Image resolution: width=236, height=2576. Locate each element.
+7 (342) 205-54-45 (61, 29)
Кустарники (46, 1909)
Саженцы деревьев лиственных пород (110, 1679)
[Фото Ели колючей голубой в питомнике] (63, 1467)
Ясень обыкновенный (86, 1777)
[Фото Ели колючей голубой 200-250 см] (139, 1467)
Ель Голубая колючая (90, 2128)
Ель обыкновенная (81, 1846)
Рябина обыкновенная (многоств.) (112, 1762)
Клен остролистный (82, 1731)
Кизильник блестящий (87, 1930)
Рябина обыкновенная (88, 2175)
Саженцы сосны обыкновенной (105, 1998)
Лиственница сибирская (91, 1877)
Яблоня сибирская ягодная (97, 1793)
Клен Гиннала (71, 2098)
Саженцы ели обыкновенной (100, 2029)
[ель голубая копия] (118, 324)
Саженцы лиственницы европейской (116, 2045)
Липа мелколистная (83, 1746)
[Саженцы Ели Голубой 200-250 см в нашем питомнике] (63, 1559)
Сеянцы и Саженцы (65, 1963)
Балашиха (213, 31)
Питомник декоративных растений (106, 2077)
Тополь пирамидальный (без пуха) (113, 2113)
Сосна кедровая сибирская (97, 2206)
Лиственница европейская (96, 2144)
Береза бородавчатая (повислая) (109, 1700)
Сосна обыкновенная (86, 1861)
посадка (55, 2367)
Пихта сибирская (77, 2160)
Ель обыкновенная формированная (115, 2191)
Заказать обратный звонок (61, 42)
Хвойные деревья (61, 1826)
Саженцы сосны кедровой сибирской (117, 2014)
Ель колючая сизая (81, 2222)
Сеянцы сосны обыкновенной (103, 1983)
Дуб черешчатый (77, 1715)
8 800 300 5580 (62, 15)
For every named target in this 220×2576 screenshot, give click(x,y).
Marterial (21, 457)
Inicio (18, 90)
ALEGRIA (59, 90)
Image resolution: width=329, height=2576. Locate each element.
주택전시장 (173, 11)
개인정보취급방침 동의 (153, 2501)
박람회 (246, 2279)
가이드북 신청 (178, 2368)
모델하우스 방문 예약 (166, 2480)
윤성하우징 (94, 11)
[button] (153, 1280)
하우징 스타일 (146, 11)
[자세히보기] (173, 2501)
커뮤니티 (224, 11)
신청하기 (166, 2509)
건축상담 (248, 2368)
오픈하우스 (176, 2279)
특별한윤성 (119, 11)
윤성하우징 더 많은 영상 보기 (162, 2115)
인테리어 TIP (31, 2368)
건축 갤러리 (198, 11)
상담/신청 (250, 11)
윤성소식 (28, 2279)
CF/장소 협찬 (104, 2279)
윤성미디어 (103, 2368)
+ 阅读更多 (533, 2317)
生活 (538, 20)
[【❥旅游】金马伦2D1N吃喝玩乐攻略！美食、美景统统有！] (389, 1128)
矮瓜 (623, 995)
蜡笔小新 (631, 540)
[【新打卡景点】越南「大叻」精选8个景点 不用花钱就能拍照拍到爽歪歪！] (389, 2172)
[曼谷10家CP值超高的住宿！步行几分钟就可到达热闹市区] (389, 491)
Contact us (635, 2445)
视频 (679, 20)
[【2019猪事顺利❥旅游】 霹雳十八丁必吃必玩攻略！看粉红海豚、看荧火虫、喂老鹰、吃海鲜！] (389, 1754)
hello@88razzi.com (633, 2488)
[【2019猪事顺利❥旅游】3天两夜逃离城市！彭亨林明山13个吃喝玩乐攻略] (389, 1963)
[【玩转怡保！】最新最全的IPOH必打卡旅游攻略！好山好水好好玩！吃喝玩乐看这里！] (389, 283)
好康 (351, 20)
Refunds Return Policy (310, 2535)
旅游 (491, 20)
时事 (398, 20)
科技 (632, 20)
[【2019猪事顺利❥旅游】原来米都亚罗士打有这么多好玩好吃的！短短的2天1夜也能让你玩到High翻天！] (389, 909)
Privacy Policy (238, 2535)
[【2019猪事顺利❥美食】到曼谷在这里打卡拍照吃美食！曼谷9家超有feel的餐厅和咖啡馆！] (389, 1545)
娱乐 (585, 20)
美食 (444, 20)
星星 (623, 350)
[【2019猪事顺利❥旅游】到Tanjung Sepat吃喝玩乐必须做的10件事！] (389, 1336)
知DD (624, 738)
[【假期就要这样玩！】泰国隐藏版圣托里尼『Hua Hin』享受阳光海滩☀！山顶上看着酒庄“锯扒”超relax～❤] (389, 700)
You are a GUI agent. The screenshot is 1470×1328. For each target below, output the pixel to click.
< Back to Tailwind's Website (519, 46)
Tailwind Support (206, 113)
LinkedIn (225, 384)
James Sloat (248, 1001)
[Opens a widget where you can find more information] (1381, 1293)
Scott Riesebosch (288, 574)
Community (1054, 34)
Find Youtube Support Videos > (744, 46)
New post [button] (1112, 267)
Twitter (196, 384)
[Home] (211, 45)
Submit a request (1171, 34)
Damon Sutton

→ **Your objective**
Write the records out again. Keep every line exactly as it is.

→ **Expected answer**
Image resolution: width=236, height=2576. Locate each element.
+7 (342) 205-54-45 (61, 29)
Кустарники (46, 1909)
Саженцы деревьев лиственных пород (110, 1679)
[Фото Ели колючей голубой в питомнике] (63, 1467)
Ясень обыкновенный (86, 1777)
[Фото Ели колючей голубой 200-250 см] (139, 1467)
Ель Голубая колючая (90, 2128)
Ель обыкновенная (81, 1846)
Рябина обыкновенная (многоств.) (112, 1762)
Клен остролистный (82, 1731)
Кизильник блестящий (87, 1930)
Рябина обыкновенная (88, 2175)
Саженцы сосны обыкновенной (105, 1998)
Лиственница сибирская (91, 1877)
Яблоня сибирская ягодная (97, 1793)
Клен Гиннала (71, 2098)
Саженцы ели обыкновенной (100, 2029)
[ель голубая копия] (118, 324)
Саженцы лиственницы европейской (116, 2045)
Липа мелколистная (83, 1746)
[Саженцы Ели Голубой 200-250 см в нашем питомнике] (63, 1559)
Сеянцы и Саженцы (65, 1963)
Балашиха (213, 31)
Питомник декоративных растений (106, 2077)
Тополь пирамидальный (без пуха) (113, 2113)
Сосна кедровая сибирская (97, 2206)
Лиственница европейская (96, 2144)
Береза бородавчатая (повислая) (109, 1700)
Сосна обыкновенная (86, 1861)
посадка (55, 2367)
Пихта сибирская (77, 2160)
Ель обыкновенная формированная (115, 2191)
Заказать обратный звонок (61, 42)
Хвойные деревья (61, 1826)
Саженцы сосны кедровой сибирской (117, 2014)
Ель колючая сизая (81, 2222)
Сеянцы сосны обыкновенной (103, 1983)
Дуб черешчатый (77, 1715)
8 800 300 5580 (62, 15)
For every named target in this 220×2576 screenshot, give click(x,y).
Marterial (21, 457)
Inicio (18, 90)
ALEGRIA (59, 90)
Image resolution: width=329, height=2576. Locate each element.
주택전시장 (173, 11)
개인정보취급방침 동의 (153, 2501)
박람회 (246, 2279)
가이드북 신청 (178, 2368)
모델하우스 방문 예약 (166, 2480)
윤성하우징 (94, 11)
[button] (153, 1280)
하우징 스타일 (146, 11)
[자세히보기] (173, 2501)
커뮤니티 (224, 11)
신청하기 (166, 2509)
건축상담 (248, 2368)
오픈하우스 (176, 2279)
특별한윤성 (119, 11)
윤성하우징 더 많은 영상 보기 (162, 2115)
인테리어 TIP (31, 2368)
건축 갤러리 (198, 11)
상담/신청 (250, 11)
윤성소식 (28, 2279)
CF/장소 협찬 (104, 2279)
윤성미디어 (103, 2368)
+ 阅读更多 (533, 2317)
生活 (538, 20)
[【❥旅游】金马伦2D1N吃喝玩乐攻略！美食、美景统统有！] (389, 1128)
矮瓜 (623, 995)
蜡笔小新 (631, 540)
[【新打卡景点】越南「大叻」精选8个景点 不用花钱就能拍照拍到爽歪歪！] (389, 2172)
[曼谷10家CP值超高的住宿！步行几分钟就可到达热闹市区] (389, 491)
Contact us (635, 2445)
视频 (679, 20)
[【2019猪事顺利❥旅游】 霹雳十八丁必吃必玩攻略！看粉红海豚、看荧火虫、喂老鹰、吃海鲜！] (389, 1754)
hello@88razzi.com (633, 2488)
[【2019猪事顺利❥旅游】3天两夜逃离城市！彭亨林明山13个吃喝玩乐攻略] (389, 1963)
[【玩转怡保！】最新最全的IPOH必打卡旅游攻略！好山好水好好玩！吃喝玩乐看这里！] (389, 283)
好康 (351, 20)
Refunds Return Policy (310, 2535)
旅游 (491, 20)
时事 (398, 20)
科技 (632, 20)
[【2019猪事顺利❥旅游】原来米都亚罗士打有这么多好玩好吃的！短短的2天1夜也能让你玩到High翻天！] (389, 909)
Privacy Policy (238, 2535)
[【2019猪事顺利❥美食】到曼谷在这里打卡拍照吃美食！曼谷9家超有feel的餐厅和咖啡馆！] (389, 1545)
娱乐 (585, 20)
美食 (444, 20)
星星 (623, 350)
[【2019猪事顺利❥旅游】到Tanjung Sepat吃喝玩乐必须做的10件事！] (389, 1336)
知DD (624, 738)
[【假期就要这样玩！】泰国隐藏版圣托里尼『Hua Hin』享受阳光海滩☀！山顶上看着酒庄“锯扒”超relax～❤] (389, 700)
You are a GUI agent. The screenshot is 1470×1328. For each target below, output the pixel to click.
< Back to Tailwind's Website (519, 46)
Tailwind Support (206, 113)
LinkedIn (225, 384)
James Sloat (248, 1001)
[Opens a widget where you can find more information] (1381, 1293)
Scott Riesebosch (288, 574)
Community (1054, 34)
Find Youtube Support Videos > (744, 46)
New post [button] (1112, 267)
Twitter (196, 384)
[Home] (211, 45)
Submit a request (1171, 34)
Damon Sutton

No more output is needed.